- _DIRECTIONS_
**A)** List every sample line from capital_info.txt shown in the shell-script thread below.
**B)** Please answer these from the shell-script thread below:
(i) What command does the first comment give as an example for removing the unwanted characters?
(ii) How many entries does capital_names.txt hold?
(iii) In which awk was the code in the answer written and tested?
**C)** Check each statement against the shell-script thread below, answering yes or no with the quoted words that settle it:
(i) The files produced by the script are empty.
(ii) Running individual grep commands by hand also fails.
(iii) A comment says the `\r` characters are Mac line endings.

- _READING PASSAGE_
1

I have a text file (capital_names.txt) containing lines like these:

Warsaw_  
London_  
Oslo_  
...

In another file (capital_info.txt) I have the following lines:

London_1_  
London_2  
cityLondon_3  
capitalWarsaw_1  
Warsaw_2  
...

I wanted to write a shell script that greps capital names only if they are in the following format "Name_".
Desired outputs are multiple files like these:

$ cat Warsaw_output.txt  
Warsaw_2

$ cat London_output.txt   
London_1  
London_2  

Here is the key part of the script:

$outp=$"output"  
while read line; do  
grep ^$line capital_info.txt > $line$outp  
done < capital_names.txt

However, the output files are empty (0 bytes) and have the following names:

'Warsaw_$'\r''output'  
'London_'$'\r''output'

When I run individual commands (grep -f ^"London_" capital_info.txt) everything works but I cannot do it for 50000 entries in capital_names.txt manually. How can I solve this issue?

RavinderSingh13
  • 130,504
  • 14
  • 57
  • 93
duda13
  • 41
  • 6
  • the `\r` characters are windows/dos line endings; consider removing these from your file(s) (eg, `dos2unix filename`) and then run your script again – markp-fuso Mar 09 '22 at 16:28
  • 1
    There are many problems with the example code. Use [Shellcheck](https://www.shellcheck.net/) to find them, and how to fix them. – pjh Mar 09 '22 at 18:18
  • 1
    See [Are shell scripts sensitive to encoding and line endings?](https://stackoverflow.com/q/39527571/4154375) and [How to convert Windows end of line in Unix end of line (CR/LF to LF)](https://stackoverflow.com/q/3891076/4154375). – pjh Mar 09 '22 at 18:22

1 Answers1

2

With your shown samples and attempts, please try following awk code. Written and tested in GNU awk, should work in any awk.

awk '
BEGIN  { FS=OFS="_" }
FNR==NR{
  arr[$1]
  next
}
($1 in arr) && $2~/^[0-9]+$/{
  outFile=($1"_output.txt")

- _EXTRACTED MATERIAL_
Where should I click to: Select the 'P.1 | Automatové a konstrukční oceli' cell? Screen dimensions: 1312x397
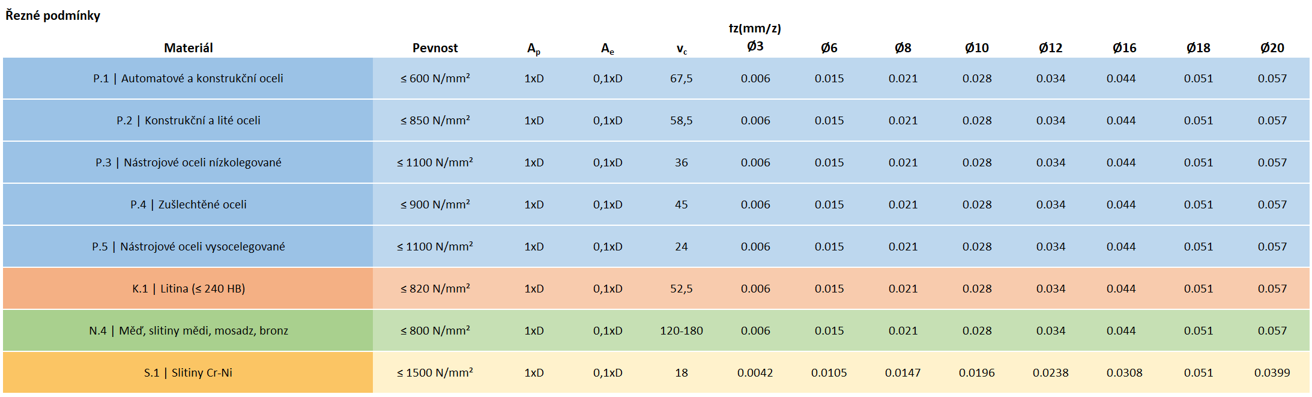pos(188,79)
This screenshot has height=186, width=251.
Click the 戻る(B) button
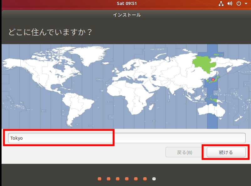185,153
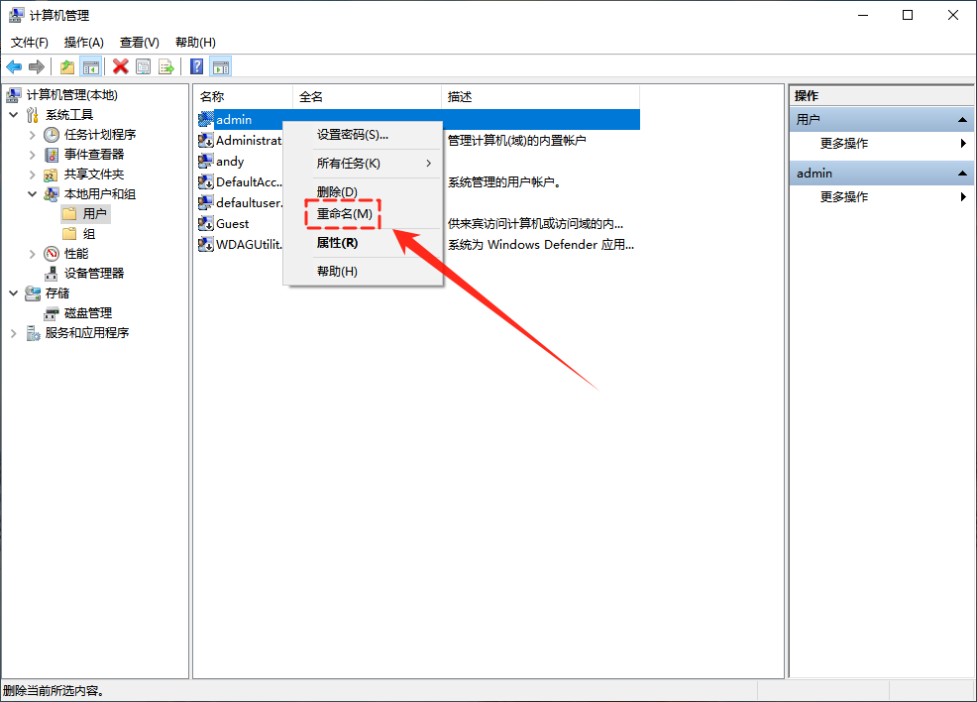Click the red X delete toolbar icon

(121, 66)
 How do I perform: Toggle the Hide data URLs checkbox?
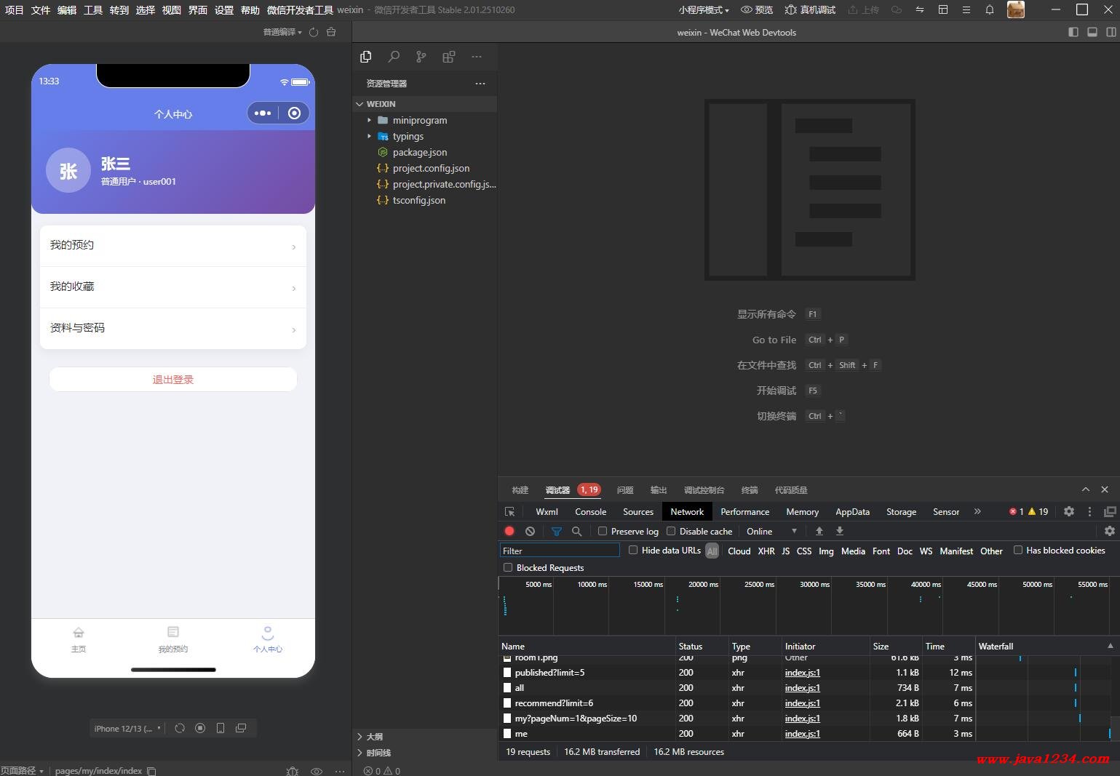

- _SOLUTIONS TO THE TASKS_
**A)**
London_1_
London_2
cityLondon_3
capitalWarsaw_1
Warsaw_2

**B)**
(i) `dos2unix filename`
(ii) 50000
(iii) GNU awk

**C)**
(i) Yes: "the output files are empty (0 bytes)"
(ii) No: "When I run individual commands (grep -f ^"London_" capital_info.txt) everything works"
(iii) No: "the `\r` characters are windows/dos line endings"